Another means to ensure that the primacy of economic interests (and financial constraints) does not undermine the ability to act is to focus on new technologies and military structures that require fewer personnel and less money. As the current controversy about the legality and legitimacy of drone attacks demonstrates, such approaches are not without problems. However, the commercialization of security policy is bound to prevail. The boom in private security companies is the clearest example. Even the massive criticism of this "outsourcing of war” will not be able to hold up against the economic benefits of privatizing certain military services.

The world lives under the increasing primacy of the economy. For the West, this is a double challenge. Divergent interests and reduced military capabilities militate against collective approaches to new security risks; yet the primacy of economic and energy interests also creates new rivalries which could acquire a military dimension of their own. For alliances such as NATO and the EU, hard times are about to begin. To play their role as consultation and early-warning bodies for their member states, these institutions would have to become fora for a much broader security dialogue, in which the relationship between economic developments, resources, and military issues can be analyzed and discussed. Initial steps have been taken in this regard, but fears of "militarizing" non-military issues are still too high to allow for a thorough debate.
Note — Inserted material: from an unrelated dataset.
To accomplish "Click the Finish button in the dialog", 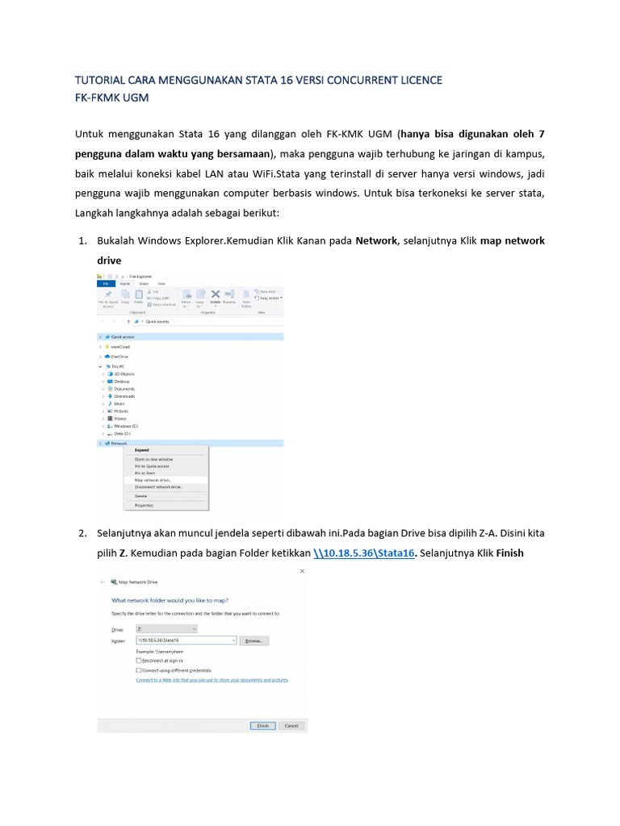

Moreover, in line with the logic of the primacy of economics, a large part of political expertise in the West has now moved into economics and business. By contrast, the traditional “strategic community” is shrinking and increasingly less able to make their voice heard in the security debate. The West’s political leadership should seek to counteract this trend.

MICHAEL RÜHLE is Head of the Energy Security Section in NATO's Emerging Security Challenges Division. The views expressed in this article are those of the author alone.